**TASKS FOR THIS EXERCISE**
#1 Summarize the passage on defensive shifts in two sentences.
#2 Using the passage on defensive shifts, answer the following:
(a) What does the passage compare a shift to?
(b) Whose 2013 data was used for the regression?
(c) What was "times hit into shift" used as a proxy for?
#3 Rewrite the passage on defensive shifts, starting with "Still, this begs" and going on through "by the regression.", swapping "variation" for "variance".

When shifting, a team must consider the probability of success and failure, and the subsequent run value (risk or reward) that come with it. Like stolen bases, a shift is a gamble between a few outcomes, in order to increase the chances of turning a batted ball into an out and neutralizing the bread and butter of the game’s biggest hitters. In most shifts, teams are betting that the extra value added by converting more ground balls and line drives into outs, outweighs the (sometimes slight) chance the player beats the shift by going the opposite way or splitting the shifted fielders.
Still, this begs the question: what determines a successful shift against a player and what factors encourage a team to employ a shift against said player? Running a regression of the 2013 data from Jeff Zimmerman, I ran a model of “times hit into shift”—proxy for which players were shifted the most—on a number of important factors. A few important takeaways, the ratio of opposite hit outs to pulled outs was highly predictive—explaining nearly 33% of the variation in the amount of times a player hit into a shift. ISO or wRVfb — which I introduced here yesterday — along with the aforementioned ratio, when added to the regression made it so that nearly 45% of the variation was explained by the regression.

**DATA PROVIDED**

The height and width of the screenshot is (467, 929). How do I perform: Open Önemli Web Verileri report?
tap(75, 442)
---
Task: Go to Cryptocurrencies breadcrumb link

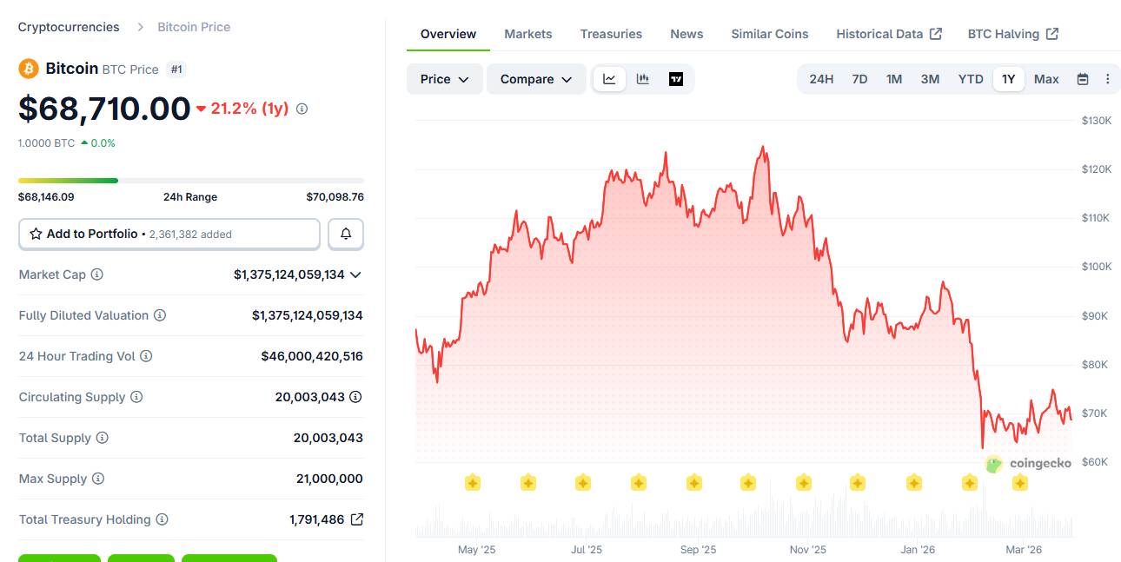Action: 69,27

**THE ANSWERS**
#1 A defensive shift is a gamble, like a stolen base, in which a team bets that the extra value from turning more ground balls and line drives into outs outweighs the chance that the hitter beats the shift by going the opposite way or splitting the shifted fielders. A regression on 2013 data from Jeff Zimmerman found that the ratio of opposite hit outs to pulled outs explained nearly 33% of the variation in how often a player hit into a shift, and adding ISO or wRVfb raised the explained variation to nearly 45%.

#2
(a) Stolen bases.
(b) Jeff Zimmerman's.
(c) Which players were shifted the most.

#3
Still, this begs the question: what determines a successful shift against a player and what factors encourage a team to employ a shift against said player? Running a regression of the 2013 data from Jeff Zimmerman, I ran a model of “times hit into shift”—proxy for which players were shifted the most—on a number of important factors. A few important takeaways, the ratio of opposite hit outs to pulled outs was highly predictive—explaining nearly 33% of the variance in the amount of times a player hit into a shift. ISO or wRVfb — which I introduced here yesterday — along with the aforementioned ratio, when added to the regression made it so that nearly 45% of the variance was explained by the regression.